*** EXTRACTED ENTRIES
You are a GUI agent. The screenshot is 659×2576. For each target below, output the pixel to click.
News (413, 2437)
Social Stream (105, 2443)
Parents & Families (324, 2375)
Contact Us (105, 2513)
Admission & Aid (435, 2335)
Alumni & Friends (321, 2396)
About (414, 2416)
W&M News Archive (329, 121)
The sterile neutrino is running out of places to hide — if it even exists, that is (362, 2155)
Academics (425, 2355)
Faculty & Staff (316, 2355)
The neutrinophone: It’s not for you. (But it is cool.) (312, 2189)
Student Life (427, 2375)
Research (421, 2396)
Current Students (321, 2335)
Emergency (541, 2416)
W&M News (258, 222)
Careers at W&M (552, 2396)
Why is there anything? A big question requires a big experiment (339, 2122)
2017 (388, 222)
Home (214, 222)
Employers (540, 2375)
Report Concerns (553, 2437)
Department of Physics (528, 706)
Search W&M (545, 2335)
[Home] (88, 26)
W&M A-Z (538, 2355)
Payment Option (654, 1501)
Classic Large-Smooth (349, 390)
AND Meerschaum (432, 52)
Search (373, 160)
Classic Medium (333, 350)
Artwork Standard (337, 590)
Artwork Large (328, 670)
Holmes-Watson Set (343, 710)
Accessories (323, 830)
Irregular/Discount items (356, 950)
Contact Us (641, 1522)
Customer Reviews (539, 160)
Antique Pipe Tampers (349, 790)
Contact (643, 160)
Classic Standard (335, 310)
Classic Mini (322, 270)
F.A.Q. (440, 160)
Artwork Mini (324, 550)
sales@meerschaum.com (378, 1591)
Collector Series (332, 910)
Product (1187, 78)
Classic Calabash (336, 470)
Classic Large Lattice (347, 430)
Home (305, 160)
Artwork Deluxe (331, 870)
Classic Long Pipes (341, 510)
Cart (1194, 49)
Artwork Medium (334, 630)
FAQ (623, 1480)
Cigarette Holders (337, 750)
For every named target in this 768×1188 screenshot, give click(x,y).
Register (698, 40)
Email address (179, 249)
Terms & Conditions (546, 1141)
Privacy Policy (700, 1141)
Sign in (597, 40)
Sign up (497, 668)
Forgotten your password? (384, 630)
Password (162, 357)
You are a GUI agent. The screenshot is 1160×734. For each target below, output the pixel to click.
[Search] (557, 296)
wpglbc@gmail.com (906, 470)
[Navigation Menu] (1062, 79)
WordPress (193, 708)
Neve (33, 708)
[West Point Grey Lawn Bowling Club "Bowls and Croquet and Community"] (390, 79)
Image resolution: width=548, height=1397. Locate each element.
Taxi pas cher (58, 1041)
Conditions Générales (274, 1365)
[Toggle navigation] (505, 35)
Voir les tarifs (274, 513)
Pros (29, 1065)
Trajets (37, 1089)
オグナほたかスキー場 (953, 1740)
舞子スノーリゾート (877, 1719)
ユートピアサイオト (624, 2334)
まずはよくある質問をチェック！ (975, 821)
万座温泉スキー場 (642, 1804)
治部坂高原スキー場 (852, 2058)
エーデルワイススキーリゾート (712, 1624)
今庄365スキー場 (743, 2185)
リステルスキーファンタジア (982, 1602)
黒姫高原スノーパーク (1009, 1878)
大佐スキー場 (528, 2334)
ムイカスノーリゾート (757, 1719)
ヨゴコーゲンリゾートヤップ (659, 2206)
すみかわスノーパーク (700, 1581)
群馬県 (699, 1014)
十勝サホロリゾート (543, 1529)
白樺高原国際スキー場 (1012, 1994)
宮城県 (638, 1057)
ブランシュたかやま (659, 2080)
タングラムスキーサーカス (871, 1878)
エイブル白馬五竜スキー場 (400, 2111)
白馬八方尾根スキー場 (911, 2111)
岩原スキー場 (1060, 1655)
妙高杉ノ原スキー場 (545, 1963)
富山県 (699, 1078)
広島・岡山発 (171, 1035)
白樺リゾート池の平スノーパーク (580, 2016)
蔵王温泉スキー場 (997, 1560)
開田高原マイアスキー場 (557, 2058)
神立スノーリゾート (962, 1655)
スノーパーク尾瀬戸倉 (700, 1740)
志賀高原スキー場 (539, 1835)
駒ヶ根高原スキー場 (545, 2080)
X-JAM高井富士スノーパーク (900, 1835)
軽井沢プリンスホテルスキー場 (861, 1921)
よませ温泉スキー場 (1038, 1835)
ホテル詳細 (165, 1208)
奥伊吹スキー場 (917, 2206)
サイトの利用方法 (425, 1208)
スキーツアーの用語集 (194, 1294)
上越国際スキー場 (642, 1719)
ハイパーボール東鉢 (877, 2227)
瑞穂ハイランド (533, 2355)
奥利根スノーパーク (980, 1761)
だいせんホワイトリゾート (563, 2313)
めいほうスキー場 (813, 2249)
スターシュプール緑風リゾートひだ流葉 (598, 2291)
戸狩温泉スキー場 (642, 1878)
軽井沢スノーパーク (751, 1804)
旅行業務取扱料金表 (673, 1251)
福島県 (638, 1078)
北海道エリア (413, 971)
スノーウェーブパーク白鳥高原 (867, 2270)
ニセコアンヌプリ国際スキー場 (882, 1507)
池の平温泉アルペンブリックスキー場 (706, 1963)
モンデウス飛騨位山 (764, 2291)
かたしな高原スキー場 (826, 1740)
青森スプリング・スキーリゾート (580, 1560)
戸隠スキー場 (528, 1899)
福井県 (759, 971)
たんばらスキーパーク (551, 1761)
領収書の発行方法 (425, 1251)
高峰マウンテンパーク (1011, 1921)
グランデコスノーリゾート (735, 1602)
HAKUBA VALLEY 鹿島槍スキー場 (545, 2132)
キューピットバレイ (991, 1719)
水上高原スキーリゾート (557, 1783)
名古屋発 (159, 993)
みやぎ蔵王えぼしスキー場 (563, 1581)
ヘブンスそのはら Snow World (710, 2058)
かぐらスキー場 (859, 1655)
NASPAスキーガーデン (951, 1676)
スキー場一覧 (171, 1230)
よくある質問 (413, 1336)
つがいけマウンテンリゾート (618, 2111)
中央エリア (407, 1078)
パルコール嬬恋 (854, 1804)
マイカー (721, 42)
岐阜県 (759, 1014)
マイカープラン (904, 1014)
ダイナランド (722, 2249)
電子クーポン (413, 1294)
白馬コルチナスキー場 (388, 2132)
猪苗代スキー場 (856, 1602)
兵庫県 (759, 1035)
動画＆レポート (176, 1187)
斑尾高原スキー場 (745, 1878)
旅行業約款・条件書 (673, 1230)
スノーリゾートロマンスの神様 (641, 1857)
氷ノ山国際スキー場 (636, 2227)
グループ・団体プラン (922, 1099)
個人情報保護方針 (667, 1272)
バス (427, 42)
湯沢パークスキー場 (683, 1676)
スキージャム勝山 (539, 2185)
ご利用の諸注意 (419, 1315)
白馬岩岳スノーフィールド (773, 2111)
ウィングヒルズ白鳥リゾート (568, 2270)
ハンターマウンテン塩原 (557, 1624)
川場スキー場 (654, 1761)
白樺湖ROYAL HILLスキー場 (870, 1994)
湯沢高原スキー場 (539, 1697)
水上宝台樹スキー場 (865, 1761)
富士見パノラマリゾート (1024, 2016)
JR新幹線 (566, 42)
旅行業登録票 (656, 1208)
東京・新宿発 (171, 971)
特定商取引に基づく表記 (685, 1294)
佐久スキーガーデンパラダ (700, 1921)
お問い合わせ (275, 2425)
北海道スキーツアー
******
> TASK REQUIREMENTS:
Pick out every line of the data above that contains the string "output", treating uppercase and lowercase letters as different.

> EXERCISE SOLUTION:
You are a GUI agent. The screenshot is 659×2576. For each target below, output the pixel to click.
You are a GUI agent. The screenshot is 1160×734. For each target below, output the pixel to click.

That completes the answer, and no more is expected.